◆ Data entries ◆
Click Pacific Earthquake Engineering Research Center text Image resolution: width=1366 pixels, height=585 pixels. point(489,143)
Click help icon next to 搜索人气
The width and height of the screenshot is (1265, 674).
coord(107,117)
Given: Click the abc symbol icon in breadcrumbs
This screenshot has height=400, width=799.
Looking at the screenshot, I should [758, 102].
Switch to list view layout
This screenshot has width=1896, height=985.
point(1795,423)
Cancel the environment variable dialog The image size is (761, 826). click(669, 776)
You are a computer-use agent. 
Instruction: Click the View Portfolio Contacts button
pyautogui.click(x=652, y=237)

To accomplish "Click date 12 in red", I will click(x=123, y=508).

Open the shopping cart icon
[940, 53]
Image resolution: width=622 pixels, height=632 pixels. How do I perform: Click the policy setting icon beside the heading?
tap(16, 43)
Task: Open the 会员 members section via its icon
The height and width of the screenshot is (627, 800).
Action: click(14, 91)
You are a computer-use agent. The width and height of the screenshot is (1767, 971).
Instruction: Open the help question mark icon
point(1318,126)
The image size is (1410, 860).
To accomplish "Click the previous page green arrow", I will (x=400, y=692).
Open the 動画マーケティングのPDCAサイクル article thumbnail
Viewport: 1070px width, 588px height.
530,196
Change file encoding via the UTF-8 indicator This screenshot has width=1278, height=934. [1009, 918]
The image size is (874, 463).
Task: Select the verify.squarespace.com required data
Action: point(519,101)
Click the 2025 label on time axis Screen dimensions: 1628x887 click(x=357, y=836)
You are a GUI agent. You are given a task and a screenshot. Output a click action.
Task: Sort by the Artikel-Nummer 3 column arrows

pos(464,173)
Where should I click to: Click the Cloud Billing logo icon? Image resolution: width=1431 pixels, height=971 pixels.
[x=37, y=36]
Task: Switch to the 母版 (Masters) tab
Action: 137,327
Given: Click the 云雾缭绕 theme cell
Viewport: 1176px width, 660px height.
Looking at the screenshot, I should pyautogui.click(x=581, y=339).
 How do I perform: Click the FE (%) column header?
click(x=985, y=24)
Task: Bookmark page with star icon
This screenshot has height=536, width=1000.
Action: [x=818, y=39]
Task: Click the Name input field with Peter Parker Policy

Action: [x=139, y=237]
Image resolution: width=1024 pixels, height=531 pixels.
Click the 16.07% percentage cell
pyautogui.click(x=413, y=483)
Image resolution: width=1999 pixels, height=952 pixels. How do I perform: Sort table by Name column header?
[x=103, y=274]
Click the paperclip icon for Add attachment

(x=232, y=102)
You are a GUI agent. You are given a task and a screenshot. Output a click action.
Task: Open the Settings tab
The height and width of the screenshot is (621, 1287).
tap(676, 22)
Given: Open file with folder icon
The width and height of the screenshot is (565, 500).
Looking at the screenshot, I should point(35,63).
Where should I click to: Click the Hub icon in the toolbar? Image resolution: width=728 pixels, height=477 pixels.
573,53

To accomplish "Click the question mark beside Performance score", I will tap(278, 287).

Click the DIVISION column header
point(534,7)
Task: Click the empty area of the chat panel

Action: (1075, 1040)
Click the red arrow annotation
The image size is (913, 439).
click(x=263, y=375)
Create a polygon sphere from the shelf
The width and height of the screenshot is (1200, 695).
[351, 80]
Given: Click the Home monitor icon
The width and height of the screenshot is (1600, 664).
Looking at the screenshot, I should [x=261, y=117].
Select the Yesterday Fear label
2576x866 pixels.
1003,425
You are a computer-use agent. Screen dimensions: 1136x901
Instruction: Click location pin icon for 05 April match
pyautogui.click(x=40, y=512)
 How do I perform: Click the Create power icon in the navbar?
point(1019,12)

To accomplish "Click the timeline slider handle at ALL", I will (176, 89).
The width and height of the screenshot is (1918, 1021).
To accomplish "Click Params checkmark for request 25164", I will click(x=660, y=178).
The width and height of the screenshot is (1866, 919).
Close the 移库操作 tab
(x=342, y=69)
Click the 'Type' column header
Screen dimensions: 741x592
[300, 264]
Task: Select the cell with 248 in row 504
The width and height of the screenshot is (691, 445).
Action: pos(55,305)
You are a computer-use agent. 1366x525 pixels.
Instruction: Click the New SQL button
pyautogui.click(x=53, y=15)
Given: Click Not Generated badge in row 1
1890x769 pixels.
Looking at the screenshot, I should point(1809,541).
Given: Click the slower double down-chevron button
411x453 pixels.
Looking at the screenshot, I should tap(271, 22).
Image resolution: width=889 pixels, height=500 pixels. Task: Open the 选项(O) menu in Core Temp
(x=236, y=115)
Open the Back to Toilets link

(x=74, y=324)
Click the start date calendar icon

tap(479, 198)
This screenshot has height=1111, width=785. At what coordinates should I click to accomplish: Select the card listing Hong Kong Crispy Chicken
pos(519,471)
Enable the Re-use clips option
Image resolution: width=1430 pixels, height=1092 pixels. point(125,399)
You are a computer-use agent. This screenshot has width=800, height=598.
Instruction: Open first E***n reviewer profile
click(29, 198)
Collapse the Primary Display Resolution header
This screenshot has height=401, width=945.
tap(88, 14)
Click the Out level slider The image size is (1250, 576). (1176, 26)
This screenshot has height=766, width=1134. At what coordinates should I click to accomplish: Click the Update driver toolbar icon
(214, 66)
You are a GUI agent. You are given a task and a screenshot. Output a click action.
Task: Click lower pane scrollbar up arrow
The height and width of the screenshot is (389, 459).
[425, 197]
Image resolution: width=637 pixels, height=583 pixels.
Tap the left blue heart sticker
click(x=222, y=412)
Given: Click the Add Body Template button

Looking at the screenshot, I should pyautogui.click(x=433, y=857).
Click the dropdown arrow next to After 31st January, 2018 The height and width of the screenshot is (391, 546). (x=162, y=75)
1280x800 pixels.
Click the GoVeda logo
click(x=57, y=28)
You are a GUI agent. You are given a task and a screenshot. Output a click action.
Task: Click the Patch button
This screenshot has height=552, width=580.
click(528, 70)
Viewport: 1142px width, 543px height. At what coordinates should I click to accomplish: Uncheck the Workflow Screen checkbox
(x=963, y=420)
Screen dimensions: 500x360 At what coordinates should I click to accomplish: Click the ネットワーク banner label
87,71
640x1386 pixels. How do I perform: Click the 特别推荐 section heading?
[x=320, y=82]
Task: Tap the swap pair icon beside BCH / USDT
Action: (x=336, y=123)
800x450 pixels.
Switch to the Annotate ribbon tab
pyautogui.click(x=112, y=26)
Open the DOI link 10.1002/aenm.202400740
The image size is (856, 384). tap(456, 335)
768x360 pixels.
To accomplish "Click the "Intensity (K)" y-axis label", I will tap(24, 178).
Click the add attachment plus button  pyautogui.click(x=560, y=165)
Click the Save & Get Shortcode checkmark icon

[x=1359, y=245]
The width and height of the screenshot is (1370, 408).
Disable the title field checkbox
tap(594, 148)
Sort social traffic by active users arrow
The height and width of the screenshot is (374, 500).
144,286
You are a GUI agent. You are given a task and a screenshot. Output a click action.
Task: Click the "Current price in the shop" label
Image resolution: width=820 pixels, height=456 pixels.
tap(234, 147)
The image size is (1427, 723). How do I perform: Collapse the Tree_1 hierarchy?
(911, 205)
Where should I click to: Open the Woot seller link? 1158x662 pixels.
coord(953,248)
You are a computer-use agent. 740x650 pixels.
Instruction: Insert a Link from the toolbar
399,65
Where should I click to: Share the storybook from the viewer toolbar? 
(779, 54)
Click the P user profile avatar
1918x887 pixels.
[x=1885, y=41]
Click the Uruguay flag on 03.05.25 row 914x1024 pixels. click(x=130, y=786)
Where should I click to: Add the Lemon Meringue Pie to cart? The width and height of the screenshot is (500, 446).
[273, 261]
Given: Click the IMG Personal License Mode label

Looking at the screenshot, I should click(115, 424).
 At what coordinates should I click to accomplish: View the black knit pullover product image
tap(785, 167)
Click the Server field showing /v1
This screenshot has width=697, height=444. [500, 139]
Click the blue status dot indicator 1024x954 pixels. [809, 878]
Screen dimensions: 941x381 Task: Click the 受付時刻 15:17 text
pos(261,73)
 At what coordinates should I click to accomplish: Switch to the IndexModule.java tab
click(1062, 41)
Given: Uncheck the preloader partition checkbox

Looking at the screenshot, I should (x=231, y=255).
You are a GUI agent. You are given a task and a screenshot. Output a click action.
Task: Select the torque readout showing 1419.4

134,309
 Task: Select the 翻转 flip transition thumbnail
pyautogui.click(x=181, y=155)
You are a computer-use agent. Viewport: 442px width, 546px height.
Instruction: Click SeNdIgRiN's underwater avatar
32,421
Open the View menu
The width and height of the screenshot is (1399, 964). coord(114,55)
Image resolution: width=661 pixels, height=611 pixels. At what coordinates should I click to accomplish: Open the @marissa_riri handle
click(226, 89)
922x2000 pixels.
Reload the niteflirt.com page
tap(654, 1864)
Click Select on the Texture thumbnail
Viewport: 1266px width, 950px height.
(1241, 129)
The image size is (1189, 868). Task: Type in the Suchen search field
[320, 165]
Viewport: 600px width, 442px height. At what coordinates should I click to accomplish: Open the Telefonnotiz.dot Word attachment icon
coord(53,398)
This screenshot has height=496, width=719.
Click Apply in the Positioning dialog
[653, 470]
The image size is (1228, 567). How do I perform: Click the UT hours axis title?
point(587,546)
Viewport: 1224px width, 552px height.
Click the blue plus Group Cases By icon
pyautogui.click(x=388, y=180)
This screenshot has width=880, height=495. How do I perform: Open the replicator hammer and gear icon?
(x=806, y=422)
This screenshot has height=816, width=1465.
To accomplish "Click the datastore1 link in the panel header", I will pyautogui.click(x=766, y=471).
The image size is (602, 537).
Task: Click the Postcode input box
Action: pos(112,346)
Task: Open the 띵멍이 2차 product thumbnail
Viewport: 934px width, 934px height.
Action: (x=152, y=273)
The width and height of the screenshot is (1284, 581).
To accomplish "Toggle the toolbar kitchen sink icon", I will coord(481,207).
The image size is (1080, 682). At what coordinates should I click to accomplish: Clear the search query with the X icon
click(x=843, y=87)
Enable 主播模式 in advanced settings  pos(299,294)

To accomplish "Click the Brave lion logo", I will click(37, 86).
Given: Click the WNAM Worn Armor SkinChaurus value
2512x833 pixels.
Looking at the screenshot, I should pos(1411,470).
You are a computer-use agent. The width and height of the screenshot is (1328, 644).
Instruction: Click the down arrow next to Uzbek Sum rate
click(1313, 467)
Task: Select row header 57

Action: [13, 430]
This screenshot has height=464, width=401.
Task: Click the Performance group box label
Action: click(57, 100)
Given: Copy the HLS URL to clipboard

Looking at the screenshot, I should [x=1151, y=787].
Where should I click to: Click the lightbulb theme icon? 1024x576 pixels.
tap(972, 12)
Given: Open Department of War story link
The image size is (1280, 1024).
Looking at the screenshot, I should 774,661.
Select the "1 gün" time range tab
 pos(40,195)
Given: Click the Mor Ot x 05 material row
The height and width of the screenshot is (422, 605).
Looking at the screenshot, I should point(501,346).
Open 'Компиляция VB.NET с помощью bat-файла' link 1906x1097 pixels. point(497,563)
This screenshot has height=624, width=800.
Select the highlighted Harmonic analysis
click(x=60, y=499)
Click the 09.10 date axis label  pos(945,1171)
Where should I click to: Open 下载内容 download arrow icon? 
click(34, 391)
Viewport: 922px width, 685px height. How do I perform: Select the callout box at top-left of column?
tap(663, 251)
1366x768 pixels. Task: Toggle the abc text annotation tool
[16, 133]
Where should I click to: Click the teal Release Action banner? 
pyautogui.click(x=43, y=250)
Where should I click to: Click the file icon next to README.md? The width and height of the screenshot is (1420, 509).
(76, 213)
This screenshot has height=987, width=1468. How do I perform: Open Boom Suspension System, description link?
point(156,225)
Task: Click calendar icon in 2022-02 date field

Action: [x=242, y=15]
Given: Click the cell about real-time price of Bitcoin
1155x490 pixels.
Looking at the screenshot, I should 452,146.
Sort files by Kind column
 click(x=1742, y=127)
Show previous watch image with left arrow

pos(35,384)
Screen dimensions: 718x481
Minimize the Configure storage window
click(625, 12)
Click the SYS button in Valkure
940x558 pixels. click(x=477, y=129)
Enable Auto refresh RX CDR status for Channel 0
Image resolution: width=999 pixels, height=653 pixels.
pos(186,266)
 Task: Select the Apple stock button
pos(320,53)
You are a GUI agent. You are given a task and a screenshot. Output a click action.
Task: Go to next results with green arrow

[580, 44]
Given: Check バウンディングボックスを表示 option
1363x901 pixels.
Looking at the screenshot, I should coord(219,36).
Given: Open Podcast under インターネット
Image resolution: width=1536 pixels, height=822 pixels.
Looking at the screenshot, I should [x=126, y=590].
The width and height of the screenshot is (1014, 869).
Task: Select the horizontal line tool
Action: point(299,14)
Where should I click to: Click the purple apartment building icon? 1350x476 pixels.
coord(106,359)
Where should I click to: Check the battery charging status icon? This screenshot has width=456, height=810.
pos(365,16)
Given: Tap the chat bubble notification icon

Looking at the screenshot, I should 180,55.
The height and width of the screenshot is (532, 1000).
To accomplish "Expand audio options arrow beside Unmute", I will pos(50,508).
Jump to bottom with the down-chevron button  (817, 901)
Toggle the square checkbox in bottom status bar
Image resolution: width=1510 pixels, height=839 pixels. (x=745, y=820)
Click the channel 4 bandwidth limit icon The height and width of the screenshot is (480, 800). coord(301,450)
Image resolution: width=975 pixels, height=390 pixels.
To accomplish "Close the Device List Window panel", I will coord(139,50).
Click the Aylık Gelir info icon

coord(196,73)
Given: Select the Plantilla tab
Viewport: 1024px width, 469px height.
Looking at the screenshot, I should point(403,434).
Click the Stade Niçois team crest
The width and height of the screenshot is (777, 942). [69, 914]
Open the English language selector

◆ EXERCISE DETAILS ◆
Show each line in the entries that holds the string "price".

◆ OUTPUT BELOW ◆
Task: Click the "Current price in the shop" label
Given: Click the cell about real-time price of Bitcoin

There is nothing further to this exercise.